Keywords

1 Introduction

Moving through an unknown environment is a real challenge for the visually impaired or blind people, although they have to rely on their other senses. According to the World Health Organization, there are roughly about quarter billion visually impaired people around the world, out of which 39 million are blind [1]. The World Health Organization has estimated the number of blind people will double by 2022. They usually use a white-colored cane or Seeing Eye dog for their assistance.

However, these methods are not effective because they do not help in saving blind people from risks [2].

Assistance systems that were designed previously for visually impaired people consist of ultrasonic canes, voice-assisted navigation canes, laser-based walkers, infrared canes etc. [3]. There are some benefits of these systems, but they also have some disadvantages. For instance, infrared cane assistance infrared has a short-range for detecting obstacles, produces not so favorable results in the dark. When an obstacle is detected, the ultrasonic sensors which are present on top of the cane start vibrating signaling obstacles nearby or in that surrounding. As the cane can only scan the nearby surroundings compared to a person, it is not so effective in its function [4]. In case of the laser-based walking assistance, obstacles are detected by scanning the surrounding with lasers.

A laser is fixed and another is rotated by a DC motor. There is one belt of five motors that give feedback to users when an obstacle is detected [5]. In this assistance system, lasers are used which may harm other people if it strikes them in their eyes or skin.

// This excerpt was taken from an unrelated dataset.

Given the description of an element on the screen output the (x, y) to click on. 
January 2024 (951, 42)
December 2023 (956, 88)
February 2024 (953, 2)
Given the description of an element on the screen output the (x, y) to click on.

An assistance system is suggested by the team in this research work which is aimed at assisting blind people, which will be entirely safe for people and the environment as it uses a camera and a headphone or a speaker to alert the user if there is an obstacle in front of him and to notify him to change his/her direction thus eliminating the use of the cane and laser-based projects as it can harm people vigorously and can cause untreatable damage, whereas our project is very cost-effective, efficient and safe to use and user friendly.

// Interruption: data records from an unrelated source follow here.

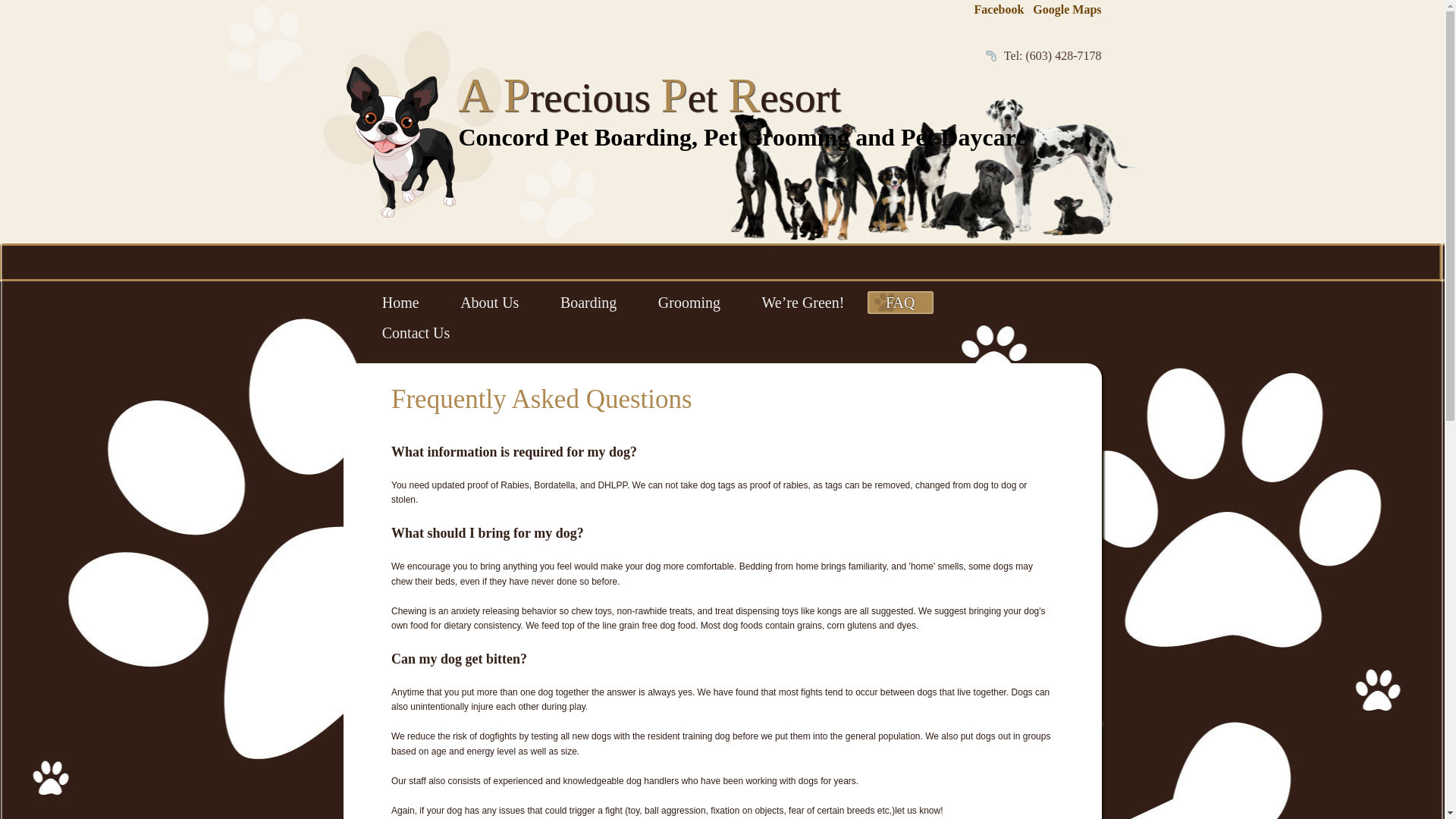
Facebook (998, 9)
Google Maps (1066, 9)
FAQ (900, 302)
Boarding (587, 302)
Home (401, 302)
A Precious Pet Resort (649, 97)
Grooming (689, 302)
Contact Us (416, 332)
A Precious Pet Resort (649, 97)
About Us (489, 302)
Given the description of an element on the screen output the (x, y) to click on. 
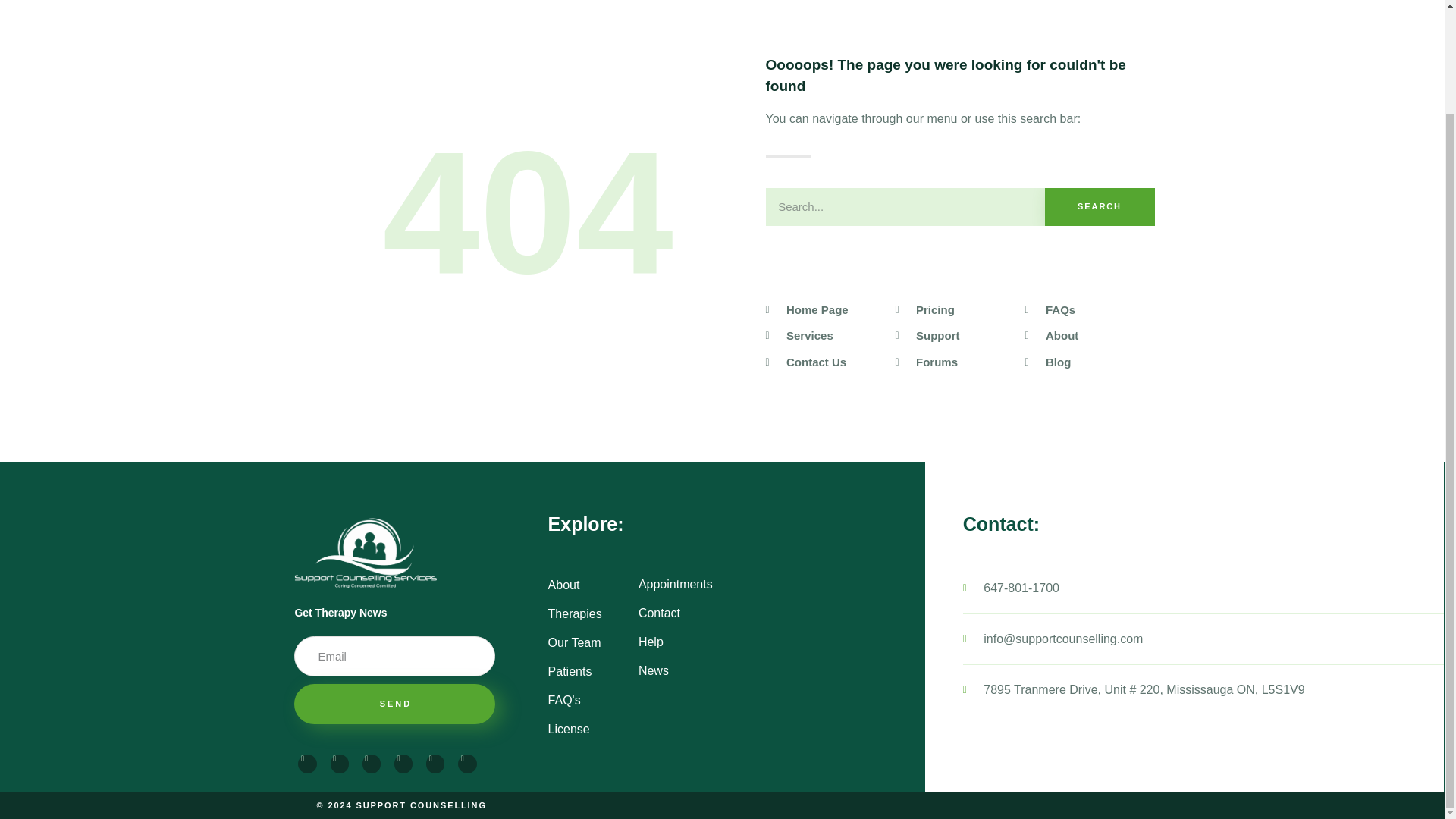
SEND (394, 703)
Search (1099, 207)
Search (905, 207)
SEARCH (1099, 207)
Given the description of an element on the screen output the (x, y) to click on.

2 Design and Methodology of Blind Assistive Device

The idea implemented in this project is a voice assistive system for visually impaired people. It will have multiple functionalities that help the blind in different situations.

The text-to-speech (TTS) module is used to generate audio output so that the person can hear the instructions. To implement this, we use the Google text-to-speech (gTTS) module; it creates an mp3 file of the audio based on the string that is input, and this can be played using the default audio player on your device.

The face recognition module is used to identify the name of the person that is in front of you. For this, we will use Python OpenCV to process the image. We create a dataset by adding images of a person’s face. The features alone are stored in the dataset along with the name of the person. Now, when a new image is an input, using Haar Cascade, we try to identify the name of the person by matching the features of the images. This name is then sent to the TTS module for audio.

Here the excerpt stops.